(Collected data)
********
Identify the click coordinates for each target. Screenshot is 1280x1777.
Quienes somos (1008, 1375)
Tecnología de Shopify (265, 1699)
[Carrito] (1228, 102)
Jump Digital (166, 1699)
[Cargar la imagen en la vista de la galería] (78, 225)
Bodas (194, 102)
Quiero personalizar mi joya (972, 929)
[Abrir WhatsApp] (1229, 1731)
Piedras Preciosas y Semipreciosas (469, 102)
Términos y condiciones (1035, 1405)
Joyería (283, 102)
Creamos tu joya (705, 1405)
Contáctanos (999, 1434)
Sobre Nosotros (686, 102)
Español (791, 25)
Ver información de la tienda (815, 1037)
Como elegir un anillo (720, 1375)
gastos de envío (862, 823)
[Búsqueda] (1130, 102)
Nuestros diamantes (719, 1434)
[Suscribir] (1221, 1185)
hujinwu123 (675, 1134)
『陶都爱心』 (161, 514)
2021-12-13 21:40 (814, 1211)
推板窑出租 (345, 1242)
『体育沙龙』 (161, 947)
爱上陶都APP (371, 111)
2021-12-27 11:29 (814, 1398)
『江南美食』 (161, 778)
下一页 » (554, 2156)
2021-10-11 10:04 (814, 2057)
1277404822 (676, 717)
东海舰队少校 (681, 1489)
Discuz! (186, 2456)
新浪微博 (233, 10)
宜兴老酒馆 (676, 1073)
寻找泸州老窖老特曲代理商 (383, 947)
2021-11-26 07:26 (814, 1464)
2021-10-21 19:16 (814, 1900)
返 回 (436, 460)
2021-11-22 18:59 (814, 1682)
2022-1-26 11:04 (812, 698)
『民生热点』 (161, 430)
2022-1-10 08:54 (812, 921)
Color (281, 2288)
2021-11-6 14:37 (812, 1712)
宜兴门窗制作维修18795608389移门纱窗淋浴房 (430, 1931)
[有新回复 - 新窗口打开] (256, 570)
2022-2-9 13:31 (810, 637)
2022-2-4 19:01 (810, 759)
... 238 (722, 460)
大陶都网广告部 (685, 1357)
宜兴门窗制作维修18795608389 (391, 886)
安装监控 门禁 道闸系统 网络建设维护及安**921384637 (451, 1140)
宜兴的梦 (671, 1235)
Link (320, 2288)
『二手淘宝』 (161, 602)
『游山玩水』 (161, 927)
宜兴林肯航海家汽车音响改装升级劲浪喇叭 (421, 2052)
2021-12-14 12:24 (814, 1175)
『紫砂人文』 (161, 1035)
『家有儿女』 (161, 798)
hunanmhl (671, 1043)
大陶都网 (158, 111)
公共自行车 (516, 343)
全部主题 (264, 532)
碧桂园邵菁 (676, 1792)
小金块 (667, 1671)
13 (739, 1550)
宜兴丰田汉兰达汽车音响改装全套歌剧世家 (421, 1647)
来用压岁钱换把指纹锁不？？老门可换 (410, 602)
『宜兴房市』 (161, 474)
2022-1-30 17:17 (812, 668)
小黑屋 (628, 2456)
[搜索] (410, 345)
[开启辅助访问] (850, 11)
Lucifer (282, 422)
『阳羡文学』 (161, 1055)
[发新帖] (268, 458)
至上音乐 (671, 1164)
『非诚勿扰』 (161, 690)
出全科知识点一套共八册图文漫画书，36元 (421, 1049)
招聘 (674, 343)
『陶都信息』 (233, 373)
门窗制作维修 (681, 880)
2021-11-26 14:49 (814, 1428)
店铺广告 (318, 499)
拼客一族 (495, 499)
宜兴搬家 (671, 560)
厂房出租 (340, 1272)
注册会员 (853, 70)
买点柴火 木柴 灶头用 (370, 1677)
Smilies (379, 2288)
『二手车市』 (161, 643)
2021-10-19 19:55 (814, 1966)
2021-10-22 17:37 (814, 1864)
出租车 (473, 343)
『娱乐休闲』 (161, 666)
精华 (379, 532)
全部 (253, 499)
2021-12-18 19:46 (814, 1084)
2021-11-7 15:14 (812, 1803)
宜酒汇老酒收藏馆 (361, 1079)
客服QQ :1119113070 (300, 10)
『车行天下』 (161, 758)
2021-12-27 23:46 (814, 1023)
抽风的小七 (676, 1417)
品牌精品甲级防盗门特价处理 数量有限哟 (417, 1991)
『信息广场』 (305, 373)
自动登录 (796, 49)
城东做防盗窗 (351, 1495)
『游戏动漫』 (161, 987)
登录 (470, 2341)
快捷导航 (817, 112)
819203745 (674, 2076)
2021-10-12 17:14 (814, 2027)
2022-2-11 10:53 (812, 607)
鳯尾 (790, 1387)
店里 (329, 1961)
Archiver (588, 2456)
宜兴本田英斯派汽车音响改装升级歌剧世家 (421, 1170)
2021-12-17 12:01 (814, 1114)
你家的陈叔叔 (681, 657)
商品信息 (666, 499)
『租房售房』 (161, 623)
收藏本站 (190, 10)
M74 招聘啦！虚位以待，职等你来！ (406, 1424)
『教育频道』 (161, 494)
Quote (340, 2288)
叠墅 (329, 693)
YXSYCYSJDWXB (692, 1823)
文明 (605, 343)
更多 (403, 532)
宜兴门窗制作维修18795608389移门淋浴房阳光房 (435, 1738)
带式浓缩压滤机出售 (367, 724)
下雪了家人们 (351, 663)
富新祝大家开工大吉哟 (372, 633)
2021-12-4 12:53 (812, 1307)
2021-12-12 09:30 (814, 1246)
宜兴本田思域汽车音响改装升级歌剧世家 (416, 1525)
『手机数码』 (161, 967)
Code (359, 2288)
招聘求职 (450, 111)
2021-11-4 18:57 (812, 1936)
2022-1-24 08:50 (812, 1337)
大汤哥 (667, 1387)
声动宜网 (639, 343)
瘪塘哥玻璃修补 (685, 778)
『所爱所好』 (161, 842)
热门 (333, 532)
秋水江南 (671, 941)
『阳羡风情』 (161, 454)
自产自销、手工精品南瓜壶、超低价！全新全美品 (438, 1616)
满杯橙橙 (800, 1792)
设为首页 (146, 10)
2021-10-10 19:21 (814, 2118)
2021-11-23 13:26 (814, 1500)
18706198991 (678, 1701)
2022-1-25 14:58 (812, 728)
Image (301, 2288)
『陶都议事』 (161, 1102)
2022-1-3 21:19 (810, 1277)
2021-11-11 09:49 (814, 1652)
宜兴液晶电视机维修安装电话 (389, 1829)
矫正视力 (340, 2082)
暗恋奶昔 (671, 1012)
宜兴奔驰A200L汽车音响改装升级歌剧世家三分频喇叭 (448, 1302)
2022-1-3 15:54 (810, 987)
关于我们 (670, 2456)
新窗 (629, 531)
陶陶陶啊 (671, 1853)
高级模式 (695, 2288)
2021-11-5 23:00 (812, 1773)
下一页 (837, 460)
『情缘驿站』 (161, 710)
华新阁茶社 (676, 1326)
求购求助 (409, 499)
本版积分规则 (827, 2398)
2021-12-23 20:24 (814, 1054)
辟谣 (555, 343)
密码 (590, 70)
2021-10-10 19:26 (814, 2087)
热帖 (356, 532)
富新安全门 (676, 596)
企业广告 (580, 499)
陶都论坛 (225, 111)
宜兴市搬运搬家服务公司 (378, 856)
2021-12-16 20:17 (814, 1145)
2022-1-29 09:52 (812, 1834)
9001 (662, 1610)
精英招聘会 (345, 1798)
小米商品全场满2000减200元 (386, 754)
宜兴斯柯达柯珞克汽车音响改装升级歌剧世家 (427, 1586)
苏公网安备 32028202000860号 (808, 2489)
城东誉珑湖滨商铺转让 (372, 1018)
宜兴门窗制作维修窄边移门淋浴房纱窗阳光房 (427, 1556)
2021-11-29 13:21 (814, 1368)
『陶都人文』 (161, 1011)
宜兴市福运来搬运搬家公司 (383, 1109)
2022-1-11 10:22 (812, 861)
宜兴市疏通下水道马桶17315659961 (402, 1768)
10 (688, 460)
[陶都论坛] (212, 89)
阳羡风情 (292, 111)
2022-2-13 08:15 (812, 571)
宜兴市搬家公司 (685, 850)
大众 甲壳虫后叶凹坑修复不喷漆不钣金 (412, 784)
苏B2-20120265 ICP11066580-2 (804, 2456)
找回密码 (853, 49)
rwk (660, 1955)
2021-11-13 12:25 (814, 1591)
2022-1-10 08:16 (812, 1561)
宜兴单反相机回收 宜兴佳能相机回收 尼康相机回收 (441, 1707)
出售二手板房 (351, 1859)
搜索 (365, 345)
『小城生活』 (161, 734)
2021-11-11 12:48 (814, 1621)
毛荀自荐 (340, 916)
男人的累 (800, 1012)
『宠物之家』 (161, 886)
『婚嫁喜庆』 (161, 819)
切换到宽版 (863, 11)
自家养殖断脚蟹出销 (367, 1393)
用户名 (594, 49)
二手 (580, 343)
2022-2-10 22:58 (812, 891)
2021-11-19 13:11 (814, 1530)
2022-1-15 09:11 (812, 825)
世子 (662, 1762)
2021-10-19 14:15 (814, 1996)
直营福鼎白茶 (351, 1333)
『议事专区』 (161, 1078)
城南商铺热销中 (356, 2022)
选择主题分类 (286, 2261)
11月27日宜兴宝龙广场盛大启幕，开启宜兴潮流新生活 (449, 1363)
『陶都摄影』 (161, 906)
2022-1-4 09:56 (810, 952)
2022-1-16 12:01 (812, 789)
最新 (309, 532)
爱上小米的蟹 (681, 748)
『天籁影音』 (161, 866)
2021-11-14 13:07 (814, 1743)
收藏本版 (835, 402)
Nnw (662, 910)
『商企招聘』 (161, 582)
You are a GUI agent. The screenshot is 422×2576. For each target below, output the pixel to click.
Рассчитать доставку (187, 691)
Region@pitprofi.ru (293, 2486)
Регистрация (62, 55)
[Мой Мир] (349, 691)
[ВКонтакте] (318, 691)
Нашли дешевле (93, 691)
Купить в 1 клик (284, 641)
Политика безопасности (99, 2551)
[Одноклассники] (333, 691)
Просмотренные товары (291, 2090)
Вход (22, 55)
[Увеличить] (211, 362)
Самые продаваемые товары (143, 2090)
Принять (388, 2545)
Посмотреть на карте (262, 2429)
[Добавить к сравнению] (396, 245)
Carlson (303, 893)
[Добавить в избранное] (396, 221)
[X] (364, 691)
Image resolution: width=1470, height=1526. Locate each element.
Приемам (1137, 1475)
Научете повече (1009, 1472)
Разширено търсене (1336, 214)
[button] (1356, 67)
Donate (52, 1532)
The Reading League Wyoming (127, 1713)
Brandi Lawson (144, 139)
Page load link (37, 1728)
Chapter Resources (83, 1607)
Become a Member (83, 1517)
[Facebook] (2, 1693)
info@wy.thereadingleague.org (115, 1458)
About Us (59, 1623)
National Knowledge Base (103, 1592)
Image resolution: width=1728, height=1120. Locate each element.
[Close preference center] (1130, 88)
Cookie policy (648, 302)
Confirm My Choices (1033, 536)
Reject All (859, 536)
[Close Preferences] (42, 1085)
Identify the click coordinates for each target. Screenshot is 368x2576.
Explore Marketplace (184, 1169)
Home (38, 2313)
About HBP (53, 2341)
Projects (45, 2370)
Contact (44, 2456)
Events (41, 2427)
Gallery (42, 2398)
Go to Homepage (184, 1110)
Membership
********
Please reproduce, exactly as written, the lines of the records from the first line through the one containing "Quiero personalizar mi joya (972, 929)".

Identify the click coordinates for each target. Screenshot is 1280x1777.
Quienes somos (1008, 1375)
Tecnología de Shopify (265, 1699)
[Carrito] (1228, 102)
Jump Digital (166, 1699)
[Cargar la imagen en la vista de la galería] (78, 225)
Bodas (194, 102)
Quiero personalizar mi joya (972, 929)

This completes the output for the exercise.